Giusy Pirrotta

RGB

Installation view at Galleria Massimo de Luca 16mm film 7'15'', colour, no sound, three channel slide projection 240 slides, loop, plexiglass screens, wall screen

The installation is a site specific project thought in relation to the architectural space of the gallery. Red, blue and green light are projected with a three channel slide show creating different layers of colors that break the deepness of the gallery space.
The screens are placed in order to have a middle core that recreates the white light. Colored light are alternated with a selection of images represented in both slides and Film. Flower and garden views are assembled through a book composition structured in a sculptural collage. They are illuminated and shot under red, blue and green light. The original color of the pictures are completed altered. Moreover the images of open landscape and gardens create at first glance an ambiguity between reality and fiction that is unveiled by the developing of the film, when the film studio and the plinths - where the book sculptures are placed- are shown.

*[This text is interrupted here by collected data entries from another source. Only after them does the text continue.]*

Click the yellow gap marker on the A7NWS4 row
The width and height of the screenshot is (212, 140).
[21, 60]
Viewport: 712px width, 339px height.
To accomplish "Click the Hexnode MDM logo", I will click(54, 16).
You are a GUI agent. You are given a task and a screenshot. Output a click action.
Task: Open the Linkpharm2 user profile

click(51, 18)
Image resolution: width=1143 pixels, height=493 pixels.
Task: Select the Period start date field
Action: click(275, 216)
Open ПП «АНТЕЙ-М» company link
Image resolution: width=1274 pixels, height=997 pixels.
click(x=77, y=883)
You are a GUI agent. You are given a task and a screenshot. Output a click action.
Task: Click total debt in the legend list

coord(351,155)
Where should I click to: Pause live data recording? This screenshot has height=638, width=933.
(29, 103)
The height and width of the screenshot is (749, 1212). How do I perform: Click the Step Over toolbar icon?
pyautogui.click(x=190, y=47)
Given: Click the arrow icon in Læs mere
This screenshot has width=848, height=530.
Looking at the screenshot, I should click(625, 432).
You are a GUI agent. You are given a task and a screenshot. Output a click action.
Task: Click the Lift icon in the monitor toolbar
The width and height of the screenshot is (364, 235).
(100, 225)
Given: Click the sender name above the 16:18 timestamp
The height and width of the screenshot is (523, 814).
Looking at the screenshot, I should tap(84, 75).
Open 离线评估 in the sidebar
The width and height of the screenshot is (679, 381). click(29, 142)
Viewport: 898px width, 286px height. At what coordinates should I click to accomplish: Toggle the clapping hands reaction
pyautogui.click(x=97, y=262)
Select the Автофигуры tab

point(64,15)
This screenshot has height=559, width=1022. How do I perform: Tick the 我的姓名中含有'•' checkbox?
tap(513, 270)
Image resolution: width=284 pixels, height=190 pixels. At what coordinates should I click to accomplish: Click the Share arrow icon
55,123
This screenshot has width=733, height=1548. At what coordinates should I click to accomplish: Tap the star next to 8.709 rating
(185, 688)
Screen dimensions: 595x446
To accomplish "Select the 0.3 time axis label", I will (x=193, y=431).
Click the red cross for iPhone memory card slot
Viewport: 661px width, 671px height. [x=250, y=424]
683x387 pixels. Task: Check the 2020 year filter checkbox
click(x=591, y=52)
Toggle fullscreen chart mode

Alice Ginaldi in "Tanto tempo fa quando la terra era pita" (A long time ago when the earth was flat) exhibition catalogue;

The new project that Giusy Pirrotta presented in the Exhibition confirms a continuity of thought in relation to previous work on human perception. The conception behind RGB emerges from the equipment; the medium became an investigation of the reverberations of human existence and history. Thanks to the process of additive synthesis, the human eye translates the combination of the three colors - red, blue and green- into white light. This process should not be confused with the subtractive color synthesis involved in the mixing of pigments and inks; it is specific to light and its simultaneous perceptions by the human retina. It is interesting to note that the subtractive color blending (used by painters on the palettes for example) it is a physical procedure, while RGB additive synthesis is a "biological" process, linked exclusively to optical perception. The chromatic purity of each color dissolves in the evanescent annulment of the overlapping ones, producing what we perceive as a pure white light. Pirrotta's work undermines a kind of individualistic and anthropocentric interpretation of reality and reminds us, once again, that the world exists not as a function of man but despite man.